Uncoupling Protein 2 as genetic risk factor for systemic lupus erythematosus: association with malondialdehyde levels and intima media thickness.

Background: Increased oxidative stress potentially leads to accelerated atherosclerosis and, consequently, cardiovascular diseases, the main cause of death in systemic lupus erythematous (SLE). To gain insight into these mechanisms, we studied the association of uncoupling protein (UCP) 2 genetic variants, gene involved in the mitochondrial production of reactive oxygen species, and oxidative stress with SLE and the presence of atherosclerosis.

Methods: Genetic analysis of the UCP2 -866G/A and UCP2 Ins/Del polymorphisms was performed in 45 SLE patients and 36 healthy controls by RFLP-PCR. Oxidation status was determined by measuring malondialdehyde (MDA) levels. Presence of subclinical atherosclerosis was investigated by evaluation of intima-media thickness using echo-color-Doppler carotid ultrasound examination.
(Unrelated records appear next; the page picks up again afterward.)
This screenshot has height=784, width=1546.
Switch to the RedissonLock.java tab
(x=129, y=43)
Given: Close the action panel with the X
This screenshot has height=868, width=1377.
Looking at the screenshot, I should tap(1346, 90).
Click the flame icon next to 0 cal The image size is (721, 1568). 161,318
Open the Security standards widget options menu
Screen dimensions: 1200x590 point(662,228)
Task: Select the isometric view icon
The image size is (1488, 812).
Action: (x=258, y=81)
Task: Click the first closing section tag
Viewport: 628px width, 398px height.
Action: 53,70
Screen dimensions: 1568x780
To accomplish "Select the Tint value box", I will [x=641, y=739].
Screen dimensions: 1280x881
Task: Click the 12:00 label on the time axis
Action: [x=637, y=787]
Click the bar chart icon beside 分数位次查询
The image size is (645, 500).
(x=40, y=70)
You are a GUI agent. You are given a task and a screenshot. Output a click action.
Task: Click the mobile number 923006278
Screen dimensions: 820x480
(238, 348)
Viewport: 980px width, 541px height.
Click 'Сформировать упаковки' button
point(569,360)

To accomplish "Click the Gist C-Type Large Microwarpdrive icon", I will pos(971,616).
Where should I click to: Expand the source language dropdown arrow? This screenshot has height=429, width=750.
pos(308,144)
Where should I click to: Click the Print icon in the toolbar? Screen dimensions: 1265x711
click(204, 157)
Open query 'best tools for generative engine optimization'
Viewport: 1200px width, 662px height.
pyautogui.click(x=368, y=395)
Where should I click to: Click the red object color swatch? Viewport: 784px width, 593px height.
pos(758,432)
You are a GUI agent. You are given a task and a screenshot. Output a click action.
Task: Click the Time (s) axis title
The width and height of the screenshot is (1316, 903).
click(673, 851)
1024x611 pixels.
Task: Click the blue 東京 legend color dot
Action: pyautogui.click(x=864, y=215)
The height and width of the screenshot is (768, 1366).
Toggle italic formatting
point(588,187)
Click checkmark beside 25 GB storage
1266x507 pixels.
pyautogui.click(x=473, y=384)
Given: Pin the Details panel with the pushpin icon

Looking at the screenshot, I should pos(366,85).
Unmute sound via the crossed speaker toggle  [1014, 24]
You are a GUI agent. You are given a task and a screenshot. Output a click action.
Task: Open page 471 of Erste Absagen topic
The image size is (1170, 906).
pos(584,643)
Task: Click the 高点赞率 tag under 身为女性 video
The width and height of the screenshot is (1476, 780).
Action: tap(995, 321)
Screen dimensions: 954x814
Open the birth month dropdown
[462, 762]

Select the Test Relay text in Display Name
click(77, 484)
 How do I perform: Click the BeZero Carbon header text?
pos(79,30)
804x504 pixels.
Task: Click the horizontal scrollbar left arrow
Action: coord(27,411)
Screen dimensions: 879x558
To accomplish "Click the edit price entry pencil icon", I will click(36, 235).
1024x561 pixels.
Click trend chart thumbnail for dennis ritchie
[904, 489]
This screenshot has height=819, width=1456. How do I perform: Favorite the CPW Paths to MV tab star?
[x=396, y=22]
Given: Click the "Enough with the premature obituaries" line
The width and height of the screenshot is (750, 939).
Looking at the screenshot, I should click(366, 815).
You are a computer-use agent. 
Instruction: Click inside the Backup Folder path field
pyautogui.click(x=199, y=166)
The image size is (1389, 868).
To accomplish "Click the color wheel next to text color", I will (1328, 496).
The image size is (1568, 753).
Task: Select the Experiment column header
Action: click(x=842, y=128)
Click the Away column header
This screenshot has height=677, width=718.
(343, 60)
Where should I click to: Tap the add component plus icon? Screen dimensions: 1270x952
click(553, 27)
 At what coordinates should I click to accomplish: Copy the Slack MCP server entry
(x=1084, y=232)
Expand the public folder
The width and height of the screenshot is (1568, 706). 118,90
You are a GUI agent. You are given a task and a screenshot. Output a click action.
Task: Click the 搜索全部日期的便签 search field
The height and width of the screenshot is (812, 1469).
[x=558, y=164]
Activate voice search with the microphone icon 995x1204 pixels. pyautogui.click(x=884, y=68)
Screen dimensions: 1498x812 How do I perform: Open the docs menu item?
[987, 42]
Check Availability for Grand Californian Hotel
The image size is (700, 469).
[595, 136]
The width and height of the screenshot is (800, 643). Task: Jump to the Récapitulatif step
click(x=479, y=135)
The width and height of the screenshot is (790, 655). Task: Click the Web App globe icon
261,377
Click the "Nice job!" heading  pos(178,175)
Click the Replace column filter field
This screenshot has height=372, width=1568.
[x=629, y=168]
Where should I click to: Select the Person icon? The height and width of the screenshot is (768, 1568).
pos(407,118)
Results: Allelic and genotypic frequencies of the SNPs analysed were evaluated by gene count. Significant association was found between UCP2-866A allele and susceptibility for SLE (P=0.001). Higher levels of MDA were found significantly increased in SLE patients (MDA, 5.05±3.36 µmol/L) compared to normal controls (MDA, 2.79±0.89 µmol/L) (P<0.0001).

Conclusions: Our results suggest that -866G/A UCP2 polymorphism is associated with SLE causing increased ROS production that, in turn, results in increased MDA levels responsible of accelerated atherosclerosis.